Testing Two Tables Data for Equality

  • Imagine we have two very simple tables, I show them in the set format:

    T1 = {1,2,3}

    T2 = {1,2,4}

    T1 ≠ T2

    The goal is checking the two tables for equality and I know a lot of technique for solving it. but I am looking for a global method.

    I have an idea but not sure it is true in all cases.

    The idea is:

    SELECT CASE WHEN (SELECT SUM(position * value)

    FROM (

    SELECT value, ROW_NUMBER() OVER(ORDER BY value)

    FROM T1

    ) AS D(value, position)

    ) =

    (SELECT SUM(position * value)

    FROM (

    SELECT value, ROW_NUMBER() OVER(ORDER BY value)

    FROM T1

    ) AS D(value, position)

    THEN 'Equal'

    ELSE 'Not Equal'

    END;

    What's your opinion about this method, is it responding every time for every instances?

  • You can check with BINARY_CHECKSUM()

    BINARY_CHECKSUM can be used to detect changes to a row of a table.

    declare @Temp table(Col0 int ,Col1 int ,Col2 int )

    declare @Temp1 table(Col0 int ,Col1 int ,Col2 int )

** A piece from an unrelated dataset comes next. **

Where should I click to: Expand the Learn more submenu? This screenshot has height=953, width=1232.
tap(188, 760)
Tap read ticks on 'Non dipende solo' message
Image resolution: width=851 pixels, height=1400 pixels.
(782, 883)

    insert @Temp select 1,2,3

    insert @Temp1 select 1,2,4

    Select BINARY_CHECKSUM(*) from @Temp

    Select BINARY_CHECKSUM(*) from @Temp1

    Here you can see the difference @Temp will return 291 and @Temp1 will return 292 so it is "NOT EQUAL"

    Thanks
    Parthi

  • Parthi,

    I think he was showing each table having three rows, not three columns.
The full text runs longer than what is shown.